→ **Task goal**: Retype word for word the line containing "Given: Go to Recycle bin settings" and each line that follows it in the records below, through the last one, with no pictures.

→ **Exercise inputs**:
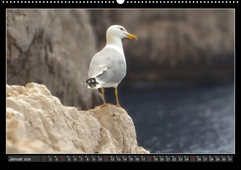Click the red Sunday cell 25
Viewport: 241px width, 170px height.
click(x=193, y=159)
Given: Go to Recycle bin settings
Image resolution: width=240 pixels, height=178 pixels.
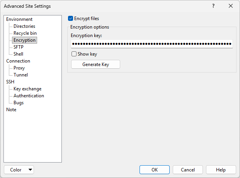Looking at the screenshot, I should (x=25, y=33).
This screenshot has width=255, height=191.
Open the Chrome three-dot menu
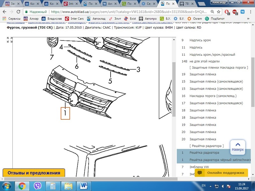click(x=250, y=12)
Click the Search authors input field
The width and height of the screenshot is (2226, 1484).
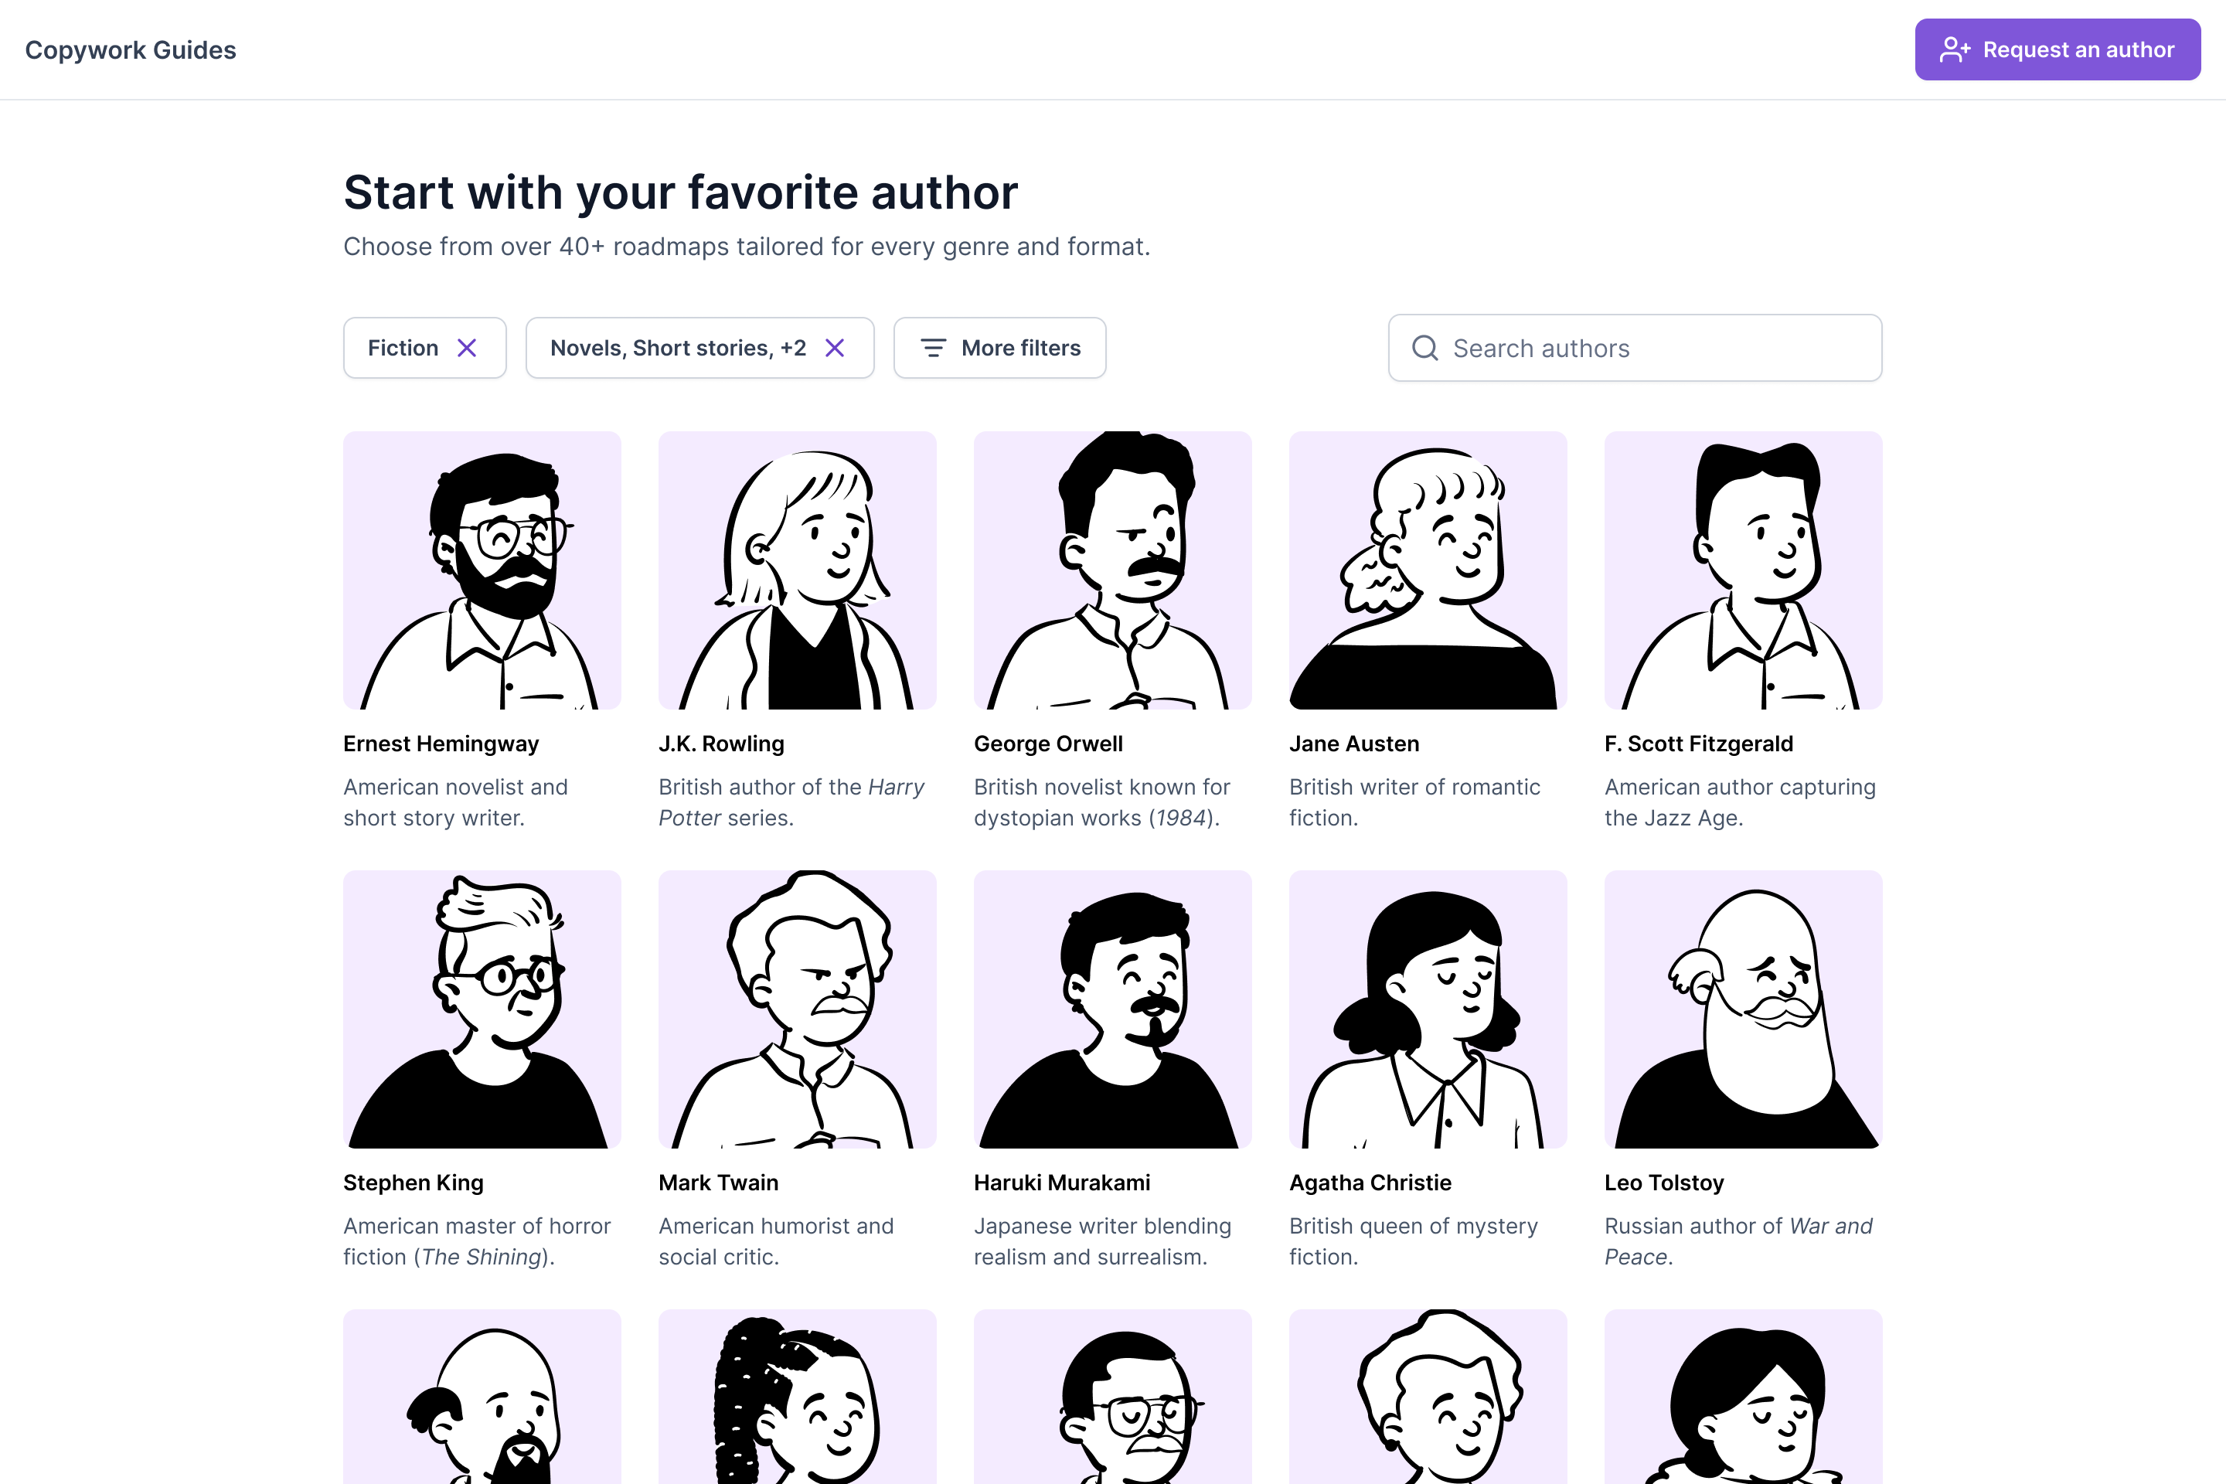[1635, 348]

→ **Completed exercise**:
Given: Go to Recycle bin settings
Image resolution: width=240 pixels, height=178 pixels.
Looking at the screenshot, I should (x=25, y=33).
This screenshot has width=255, height=191.
Open the Chrome three-dot menu
click(x=250, y=12)
Click the Search authors input field
The width and height of the screenshot is (2226, 1484).
[1635, 348]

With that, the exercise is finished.